Maka pasal-pasal “cek kosong” dalam Raperda KTR sangat rawan terjadi tindak penyelewengan aparat pemkot dalam menetapkan peraturan walikota sebagai pelaksanaan Perda KTR. Bisa terjadi “main mata” antara pengusaha rokok dan pengusaha iklan rokok dengan pejabat pemkot agar peraturan walikota tersebut tidak merugikan pihak mereka.
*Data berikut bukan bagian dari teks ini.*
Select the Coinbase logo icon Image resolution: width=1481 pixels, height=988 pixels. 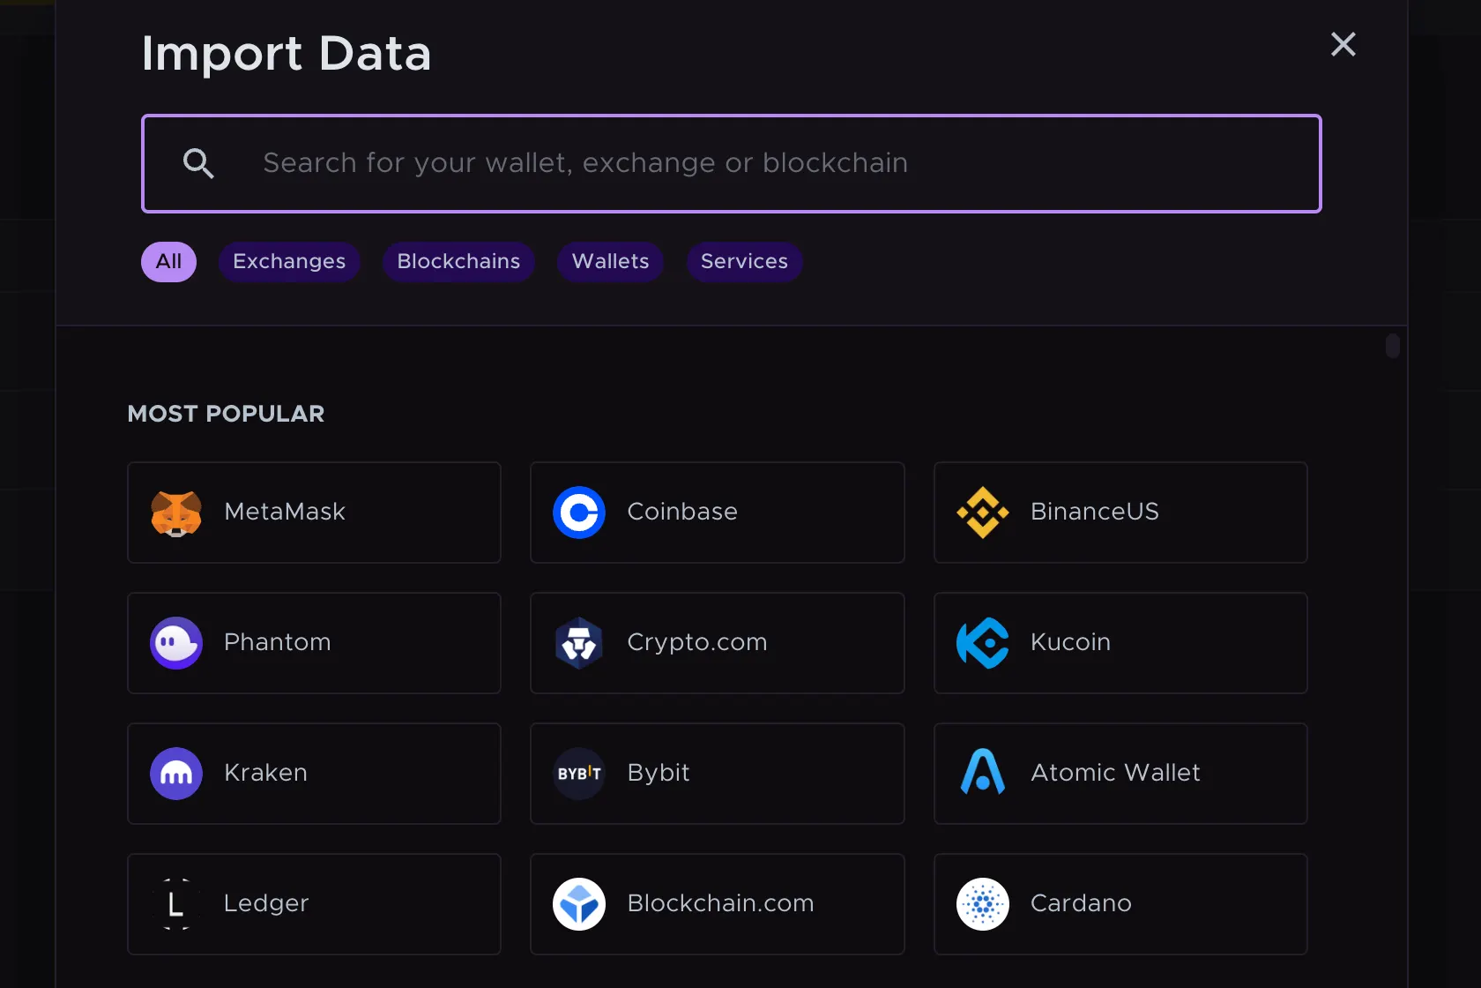579,513
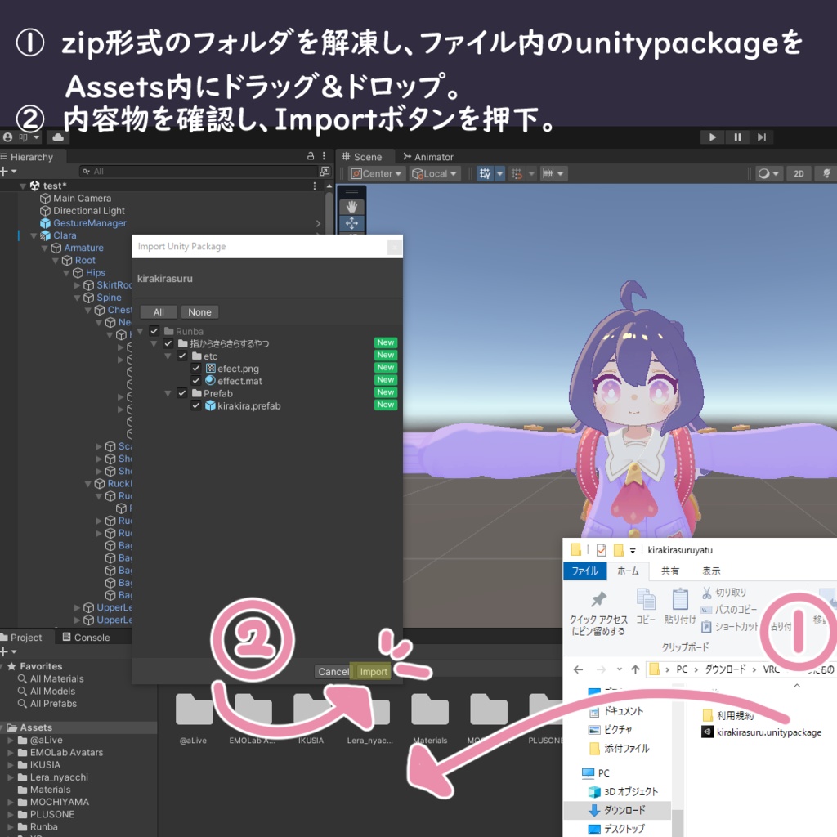Click the plus icon to create a GameObject

[x=4, y=170]
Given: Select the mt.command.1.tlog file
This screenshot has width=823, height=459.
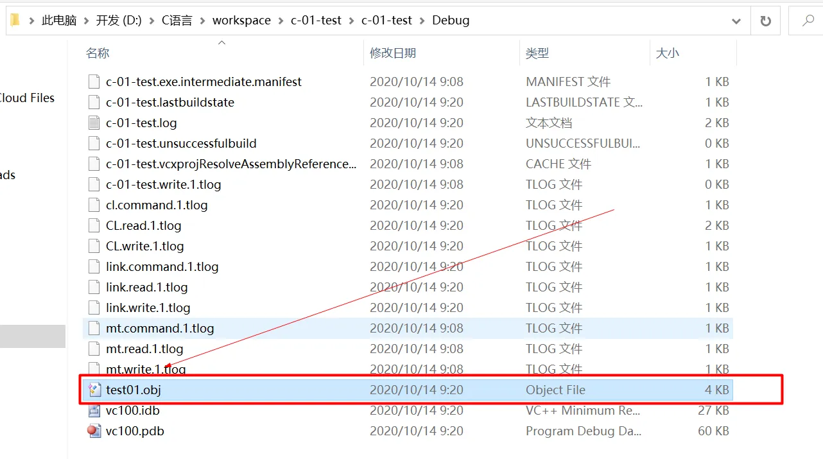Looking at the screenshot, I should click(160, 328).
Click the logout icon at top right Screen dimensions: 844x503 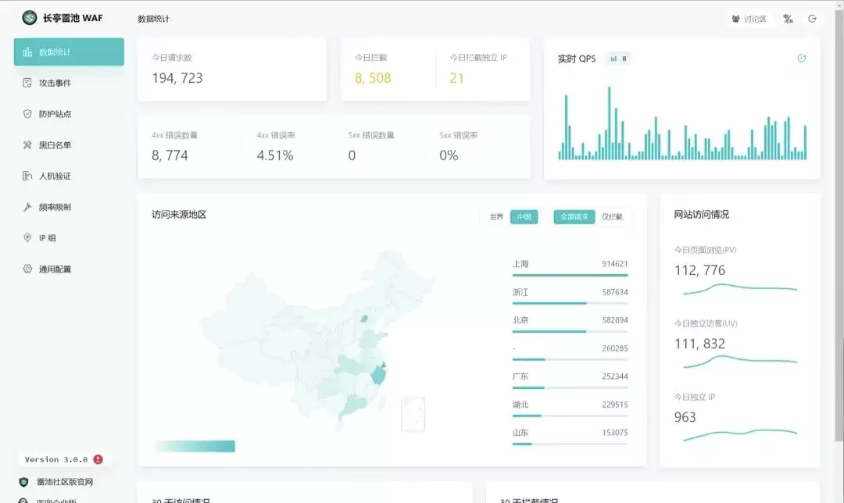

Perlu dipertimbangkan agar Raperda KTR tidak diteruskan pembahasannya di DPRD Surabaya. Sebab, bila dipaksakan akan berakibat Perda KTR bakal menjadi monumen masuknya kongkalikong antara pejabat pemkot dan para pengusahaan rokok dan pengusaha iklan rokok. Jika sudah seperti itu, maka membatalkan Perda yang sudah disahkan bukan pekerjaan yang mudah. Memerlukan ongkos sosial, politik dan pemborosan anggaran APBD. Lebih mudah melakukan revisi bahkan mencabut kembali peraturan soal rokok bila dituangkan lewat peraturan kepala daerah.

Sebagai bentuk kepatuhan Pemkot Surabaya terhadap PP Nomor 19 Tahun 2003 tidak harus diwujudkan dalam bentuk Perda. Apalagi pasal 25 PP ini hanya mewajibkan pemda untuk mewujudkan kawasan tanpa rokok, tidak ditegskan bentuknya harus melalui perda atau cukup dengan peraturan kepala daerah saja.

Saya lebih setuju bila Pemkot Surabaya meniru Pemda DKI Jakarta dalam mewujudkan kawasan tanpa rokok. Pemda DKI Jakarta tidak pernah punya Perda KTR. Dukungan Pemda DKI Jakarta terhadap pasal 25  PP Nomor 19 Tahun 2003 justru diwujudkan dalam bentuk peraturan gubernur.

DKI Jakarta punya Keputusan Gubernur Nomor 11 Tahun 2004 tentang Pengendalian Merokok di Tempat kerja di Lingkungan Propinsi DKI Jakarta. Tahun 2005 menerbitkan Peraturan Gubernur Nomor 75 Tahun 2005 tentang Kawasan Dilarang Merokok. Kemudian diterbitkan Keputusan Kepala Badan Pengelolaan Lingkungan Hidup Daerah Propinsi DKI Jakarta Nomor 59 Tahun 2006 tentang Pedoman Umum Pengendalian Kualitas Udara Dalam Ruangan (KUDR). Dan di tahun yang sama diterbitkan Keputusan Kepala Badan Pengelolaan Lingkungan Hidup Daerah Propinsi DKI Jakarta Nomor 68 Tahun 2006 tentang Petunjuk Teknis Kawasan Dilarang Merokok.

Saya yakin anggota Pansus Raperda KTR sudah memperoleh bahan hukum dari DKI Jakarta tersebut. Sebab akhir bulan Agustus 2007 yang lalu mereka mengadakan studi banding ke Jakarta. Sungguh ironis kalau mereka tidak tahu soal itu.